# Lakers 2012-2013 Schedule Released



## Basel (Mar 31, 2005)

> EL SEGUNDO – Opening night is Oct. 30 against the Dallas Mavericks, whose Dirk Nowitzki is losing all the championship hope that longtime pal Steve Nash now suddenly can revel in with the Lakers.
> 
> Christmas is at Staples Center against the other big-money-market marquee team, the New York Knicks.
> 
> ...


http://www.ocregister.com/articles/jamison-365517-lakers-nash.html


----------



## Basel (Mar 31, 2005)

*Re: Lakers vs. Mavericks on Opening Night; vs. Knicks on Christmas Day*

Lakers play @ Portland on Halloween Night. Steve Nash returns to Phoenix on January 30th (ESPN).


----------



## Basel (Mar 31, 2005)

*Re: Lakers vs. Mavericks on Opening Night; vs. Knicks on Christmas Day*

We have 16 back-to-backs this season. Not bad considering we had 18 in the lockout-shortened season (one of which was a back-to-back-to-back).


----------



## Basel (Mar 31, 2005)

*Re: Lakers vs. Mavericks on Opening Night; vs. Knicks on Christmas Day*

12 of our first 17 games are at home. Can't screw that up.


----------



## Cris (Jun 18, 2003)

*Re: Lakers vs. Mavericks on Opening Night; vs. Knicks on Christmas Day*

I think the Knicks on Christmas is dumb. Should have been the Clippers.


----------



## Damian Necronamous (Jun 10, 2002)

At least we'll finally win on Christmas.

We'll also win on New Year's, Valentine's Day and St. Patty's Day. Halloween is @ Portland, so that's kind of a loss by default.

Our "long" roadtrip this year isn't that long and not as torturous as year's past, although we do play Miami, Boston and Brooklyn...
@ PHX
@ MIN
@ DET
@ BRK
@ BOS
@ CHA
@ MIA


----------



## Laker Freak (Jul 1, 2003)

Isn't Shaq also getting his jersey retired this season? Anyone know when that is?


----------



## Cris (Jun 18, 2003)

Laker Freak said:


> Isn't Shaq also getting his jersey retired this season?
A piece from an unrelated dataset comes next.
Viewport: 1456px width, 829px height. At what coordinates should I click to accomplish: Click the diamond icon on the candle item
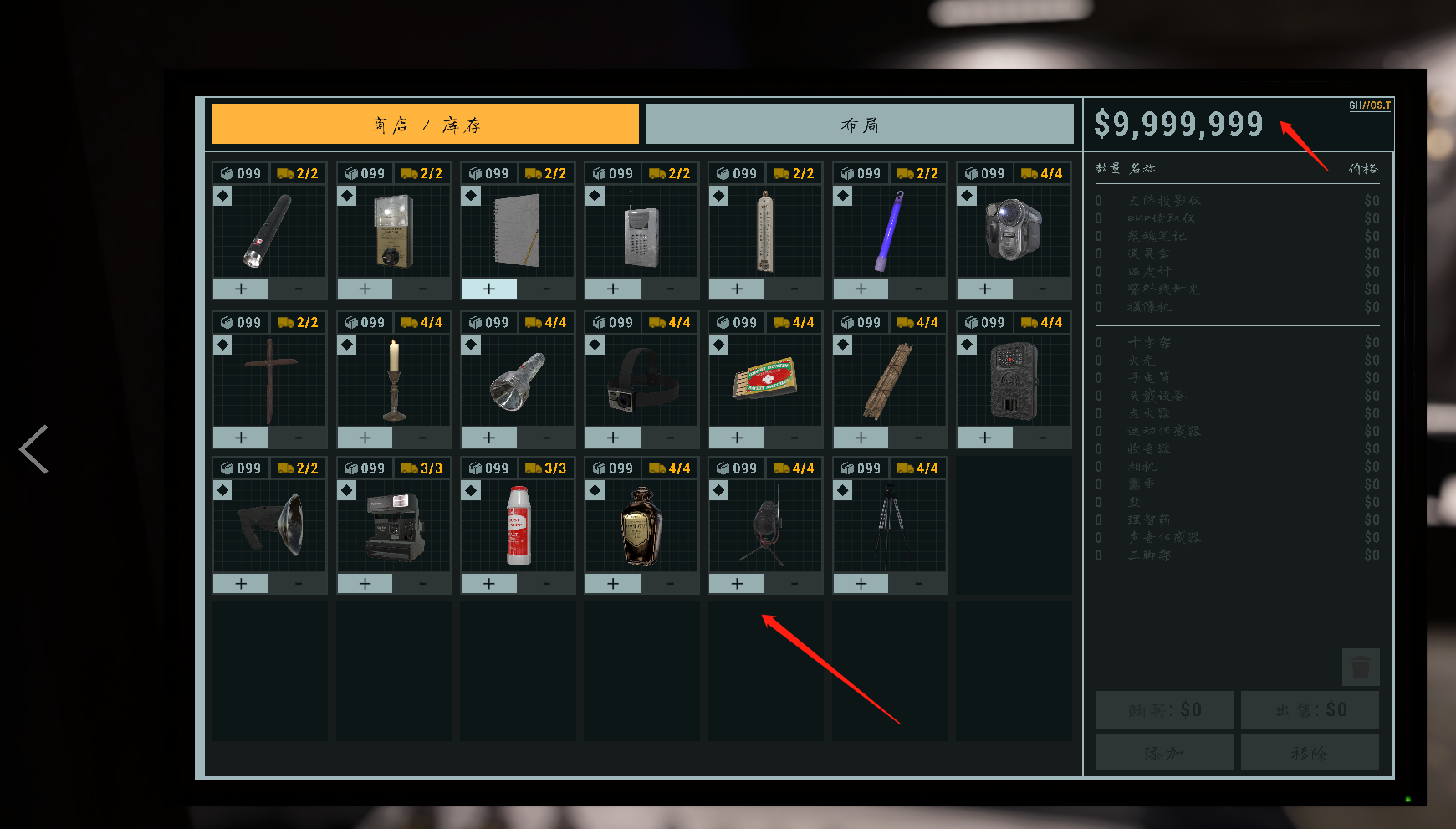(347, 345)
Anyone know when that is?





> A specific date will not be planned until the NBA releases the 2012-13 schedule this summer.
> http://espn.go.com/los-angeles/nba/...tire-shaquille-oneal-no-34-jersey-next-season


...


----------



## e-monk (Sep 10, 2010)

it's a pretty sweet flop for us


----------